**DATA RECORDS**
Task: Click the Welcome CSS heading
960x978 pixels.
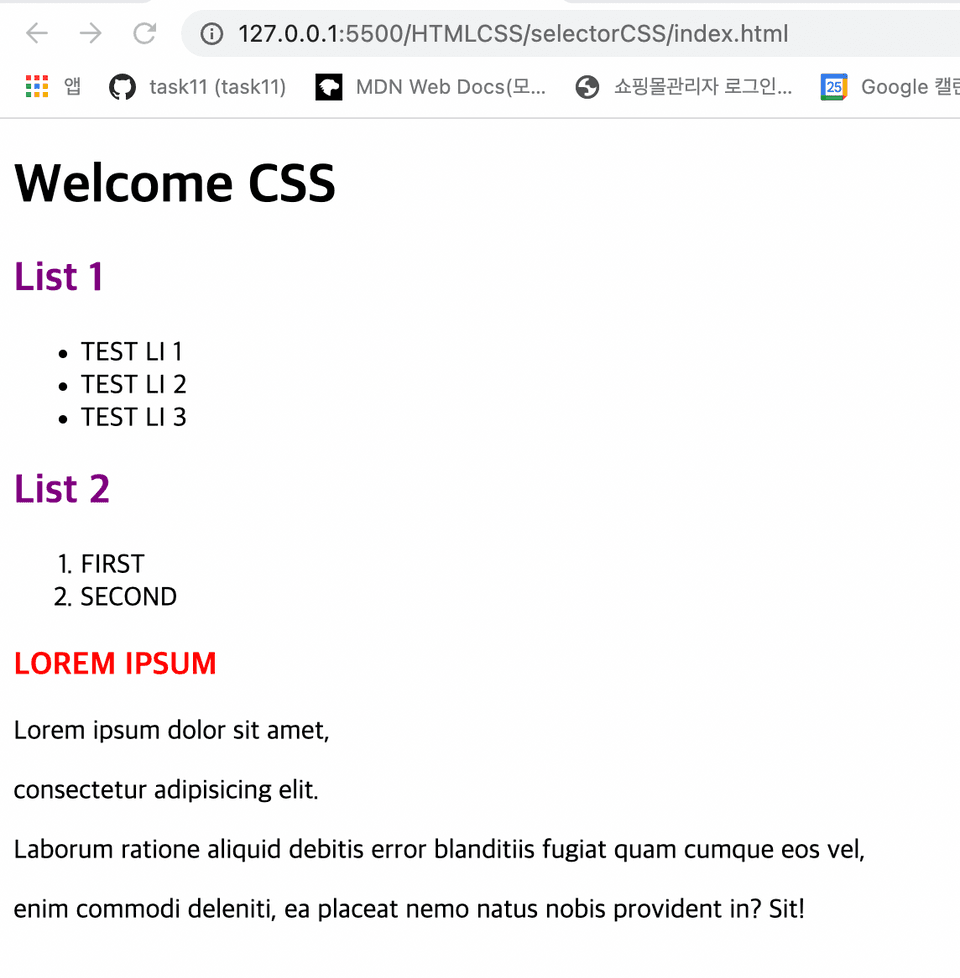Action: (x=175, y=183)
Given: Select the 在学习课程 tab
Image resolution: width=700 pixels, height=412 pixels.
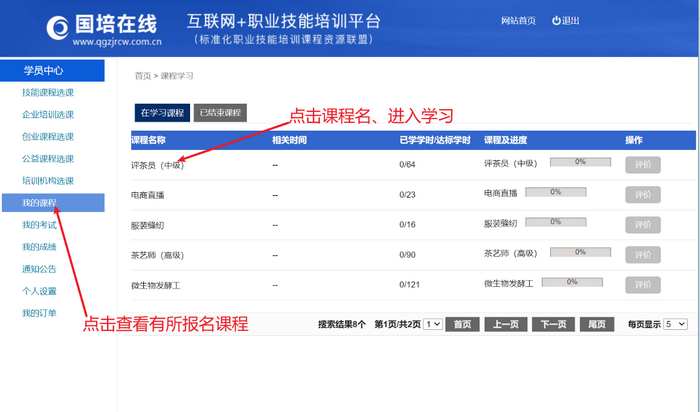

**DIRECTIONS FOR THIS TASK**
Write out the listing above exactly, images omitted.

**RESULT FOR THIS EXERCISE**
Task: Click the Welcome CSS heading
960x978 pixels.
Action: (x=175, y=183)
Given: Select the 在学习课程 tab
Image resolution: width=700 pixels, height=412 pixels.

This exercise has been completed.